# [Exercise]
Return every one of the entries below verbatim, omitting the pictures from your answer.
-- start of Provided information --
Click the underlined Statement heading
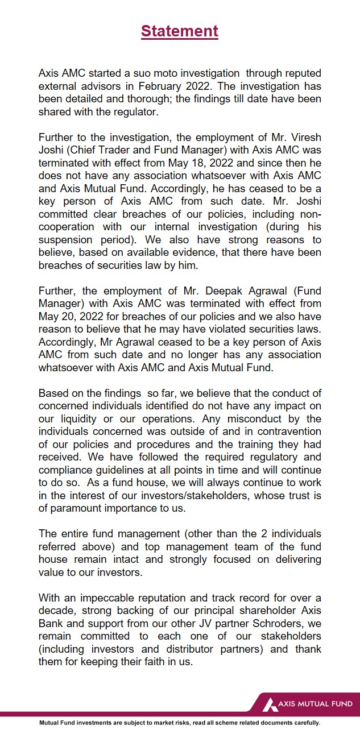point(180,31)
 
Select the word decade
point(56,610)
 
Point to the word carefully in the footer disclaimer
point(303,723)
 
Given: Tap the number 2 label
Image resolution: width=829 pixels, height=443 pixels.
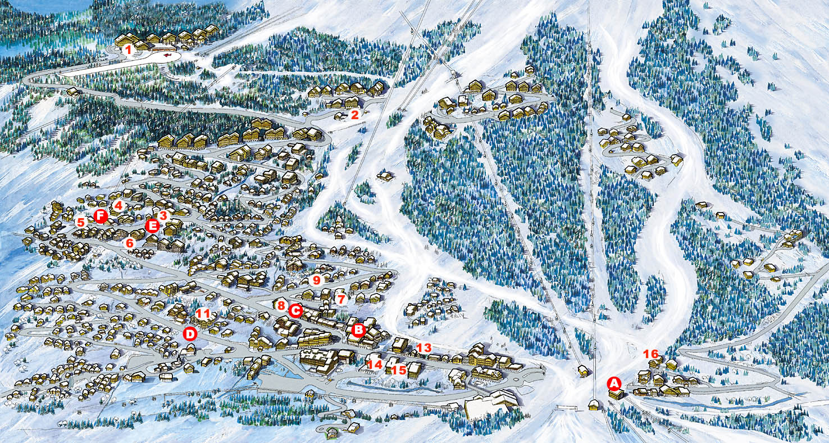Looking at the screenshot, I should tap(354, 115).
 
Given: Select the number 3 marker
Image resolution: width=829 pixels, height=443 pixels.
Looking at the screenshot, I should tap(163, 215).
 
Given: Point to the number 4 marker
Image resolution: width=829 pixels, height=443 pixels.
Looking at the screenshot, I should tap(118, 206).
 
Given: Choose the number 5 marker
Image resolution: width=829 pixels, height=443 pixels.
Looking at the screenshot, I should tap(81, 222).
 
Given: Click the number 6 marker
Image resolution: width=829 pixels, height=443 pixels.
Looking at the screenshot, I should tap(130, 243).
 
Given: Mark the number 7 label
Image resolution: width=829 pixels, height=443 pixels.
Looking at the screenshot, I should tap(340, 299).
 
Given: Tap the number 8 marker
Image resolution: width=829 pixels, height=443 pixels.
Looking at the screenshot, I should tap(281, 305).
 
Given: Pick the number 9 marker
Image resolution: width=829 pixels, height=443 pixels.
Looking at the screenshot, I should tap(316, 279).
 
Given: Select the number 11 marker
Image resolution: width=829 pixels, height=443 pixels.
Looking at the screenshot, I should tap(203, 314).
-- end of Provided information --
# [Solution to the exercise]
Click the underlined Statement heading
point(180,31)
 
Select the word decade
point(56,610)
 
Point to the word carefully in the footer disclaimer
point(303,723)
 
Given: Tap the number 2 label
Image resolution: width=829 pixels, height=443 pixels.
Looking at the screenshot, I should tap(354, 115).
 
Given: Select the number 3 marker
Image resolution: width=829 pixels, height=443 pixels.
Looking at the screenshot, I should tap(163, 215).
 
Given: Point to the number 4 marker
Image resolution: width=829 pixels, height=443 pixels.
Looking at the screenshot, I should tap(118, 206).
 
Given: Choose the number 5 marker
Image resolution: width=829 pixels, height=443 pixels.
Looking at the screenshot, I should tap(81, 222).
 
Given: Click the number 6 marker
Image resolution: width=829 pixels, height=443 pixels.
Looking at the screenshot, I should tap(130, 243).
 
Given: Mark the number 7 label
Image resolution: width=829 pixels, height=443 pixels.
Looking at the screenshot, I should tap(340, 299).
 
Given: Tap the number 8 marker
Image resolution: width=829 pixels, height=443 pixels.
Looking at the screenshot, I should tap(281, 305).
 
Given: Pick the number 9 marker
Image resolution: width=829 pixels, height=443 pixels.
Looking at the screenshot, I should tap(316, 279).
 
Given: Select the number 11 marker
Image resolution: width=829 pixels, height=443 pixels.
Looking at the screenshot, I should tap(203, 314).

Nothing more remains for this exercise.